_Problem details_. Among the entries that follow, locate the line with "Click the red badge" and the line with "The height and". Output those lines and all lines in between, exactly, minus the pictures.

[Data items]
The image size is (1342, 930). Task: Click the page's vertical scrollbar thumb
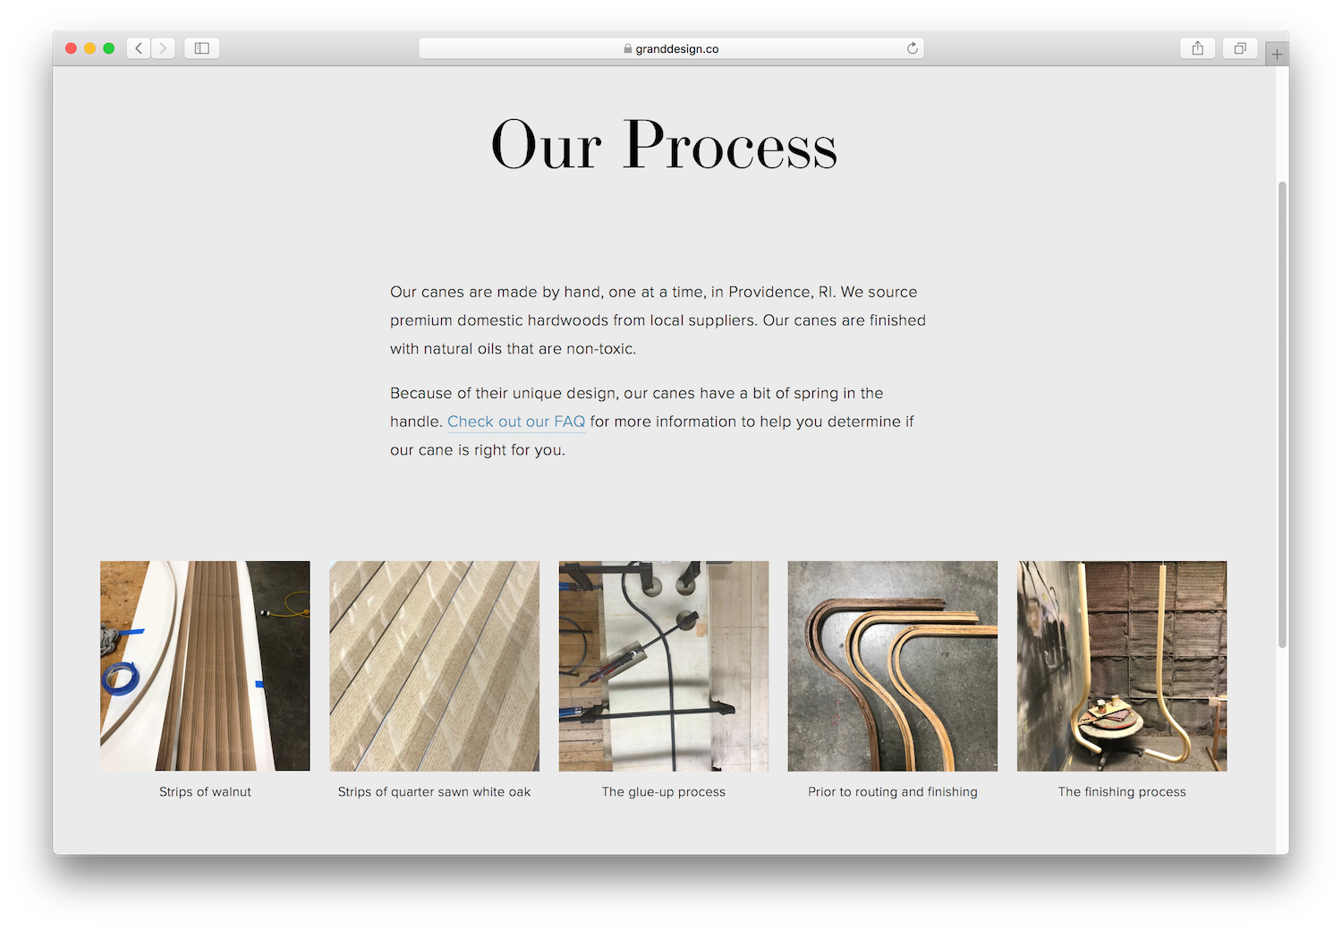click(1282, 414)
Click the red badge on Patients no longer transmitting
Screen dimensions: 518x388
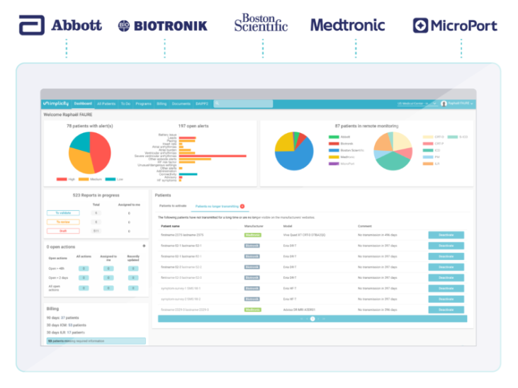coord(242,206)

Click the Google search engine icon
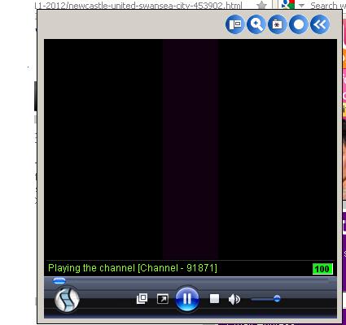287,4
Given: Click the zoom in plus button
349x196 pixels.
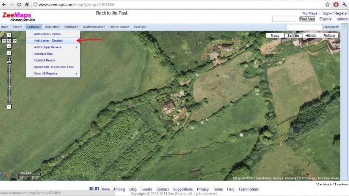Looking at the screenshot, I should pyautogui.click(x=9, y=53).
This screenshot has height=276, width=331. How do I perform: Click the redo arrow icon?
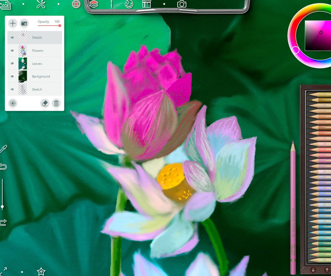tap(3, 222)
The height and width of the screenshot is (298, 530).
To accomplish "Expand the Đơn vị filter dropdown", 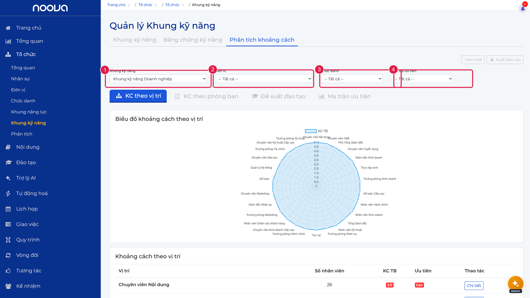I will [x=264, y=79].
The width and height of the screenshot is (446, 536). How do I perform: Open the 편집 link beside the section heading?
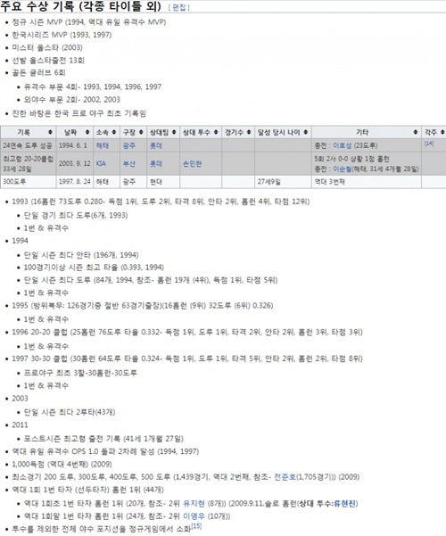[x=179, y=7]
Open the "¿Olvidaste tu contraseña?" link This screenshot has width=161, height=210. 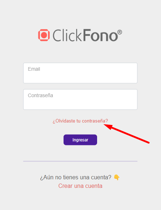pyautogui.click(x=80, y=121)
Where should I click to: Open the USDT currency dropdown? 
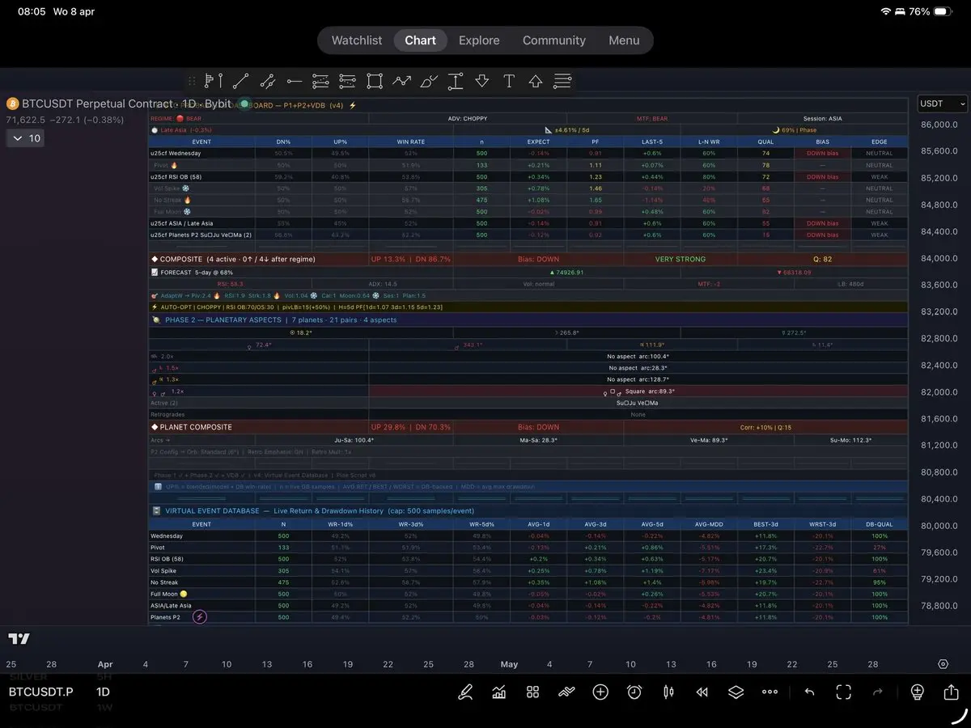[x=943, y=104]
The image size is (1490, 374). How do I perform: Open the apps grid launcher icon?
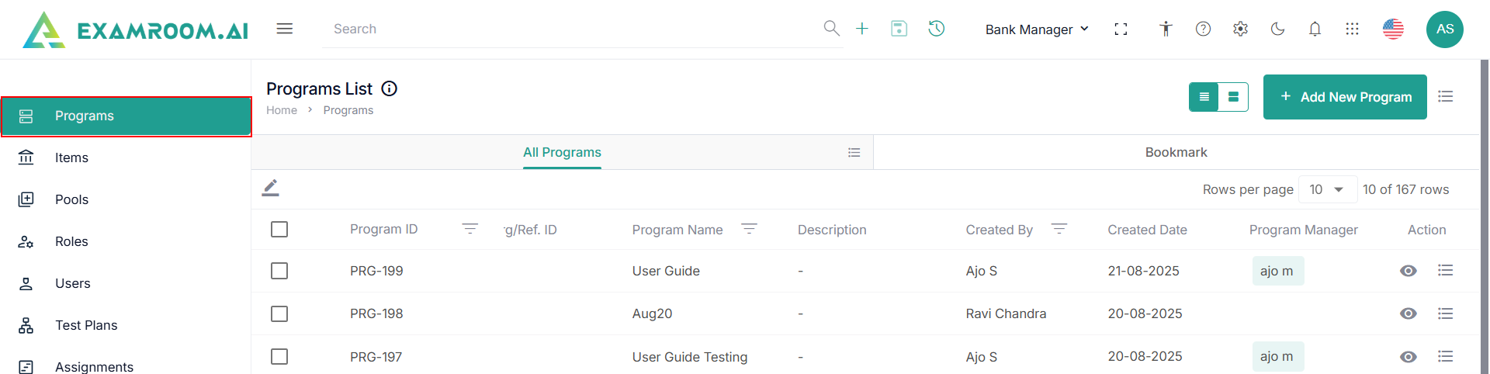(1352, 29)
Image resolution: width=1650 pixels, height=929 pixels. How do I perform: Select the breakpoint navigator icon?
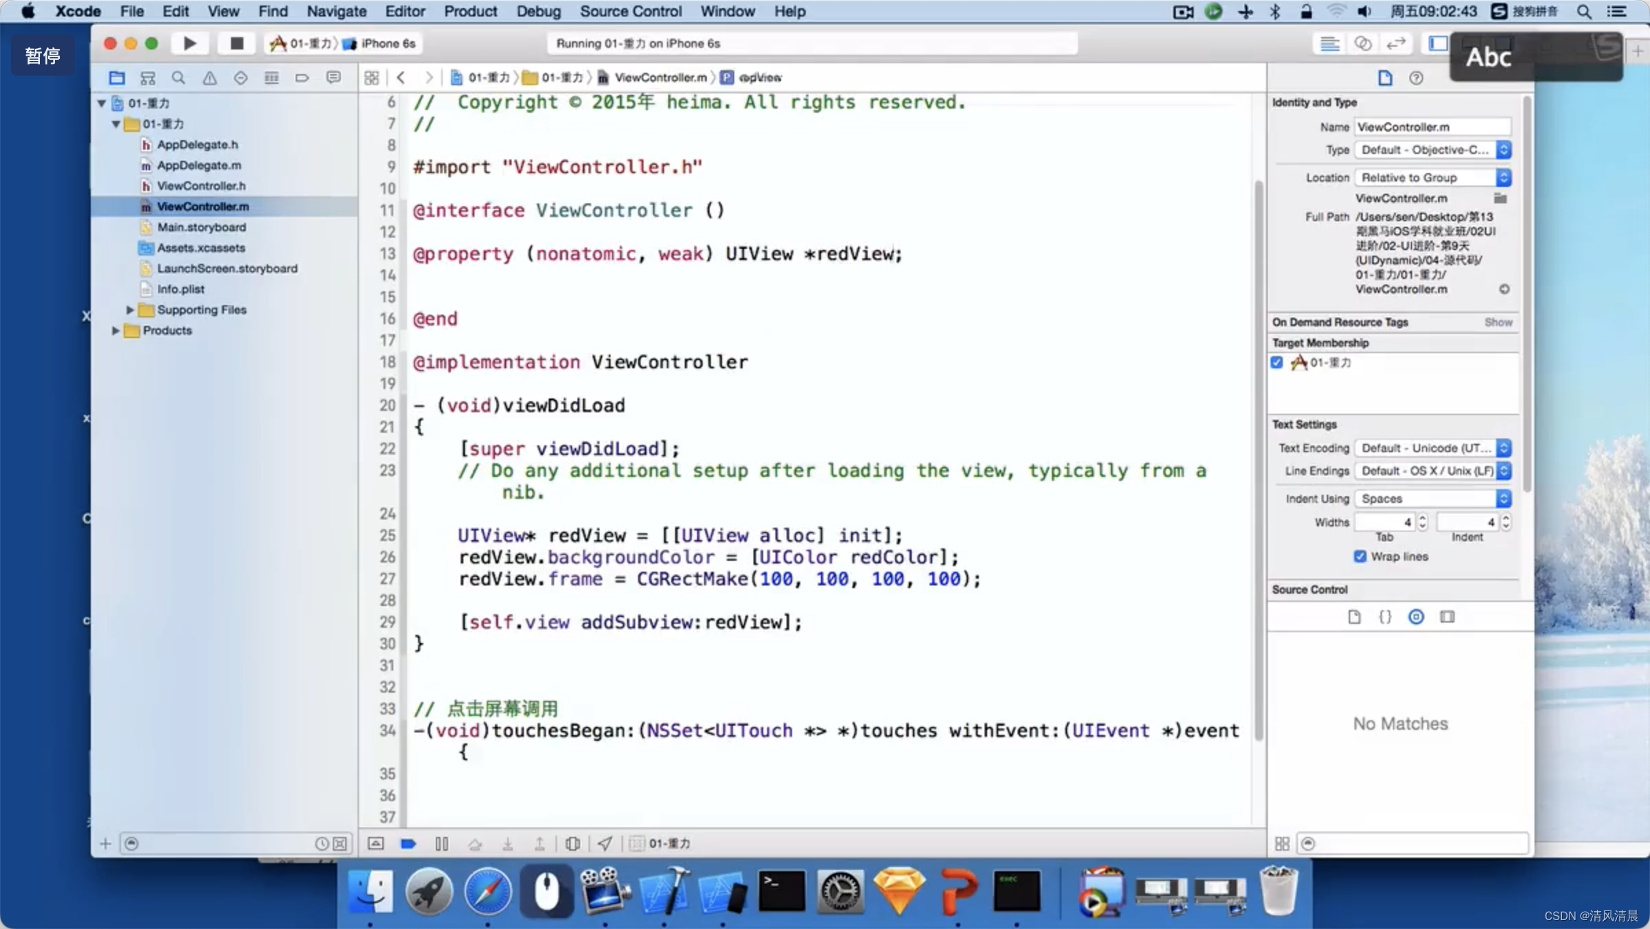coord(300,77)
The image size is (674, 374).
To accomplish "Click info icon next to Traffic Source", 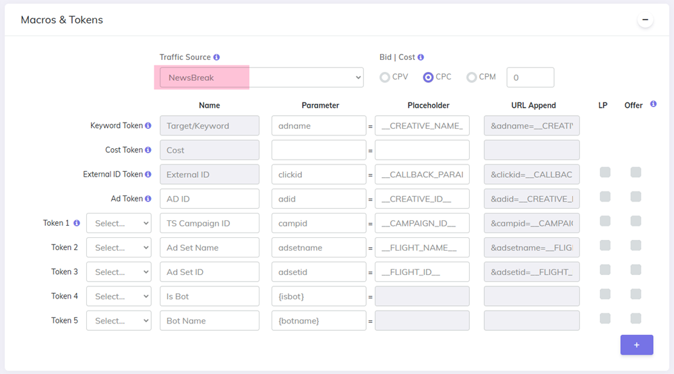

_Exercise response_.
Click the red badge on Patients no longer transmitting
Screen dimensions: 518x388
coord(242,206)

Click the Google search engine icon
287,4
Given: Click the zoom in plus button
349x196 pixels.
Looking at the screenshot, I should pyautogui.click(x=9, y=53).
This screenshot has height=276, width=331. How do I perform: Click the redo arrow icon?
tap(3, 222)
The height and width of the screenshot is (298, 530).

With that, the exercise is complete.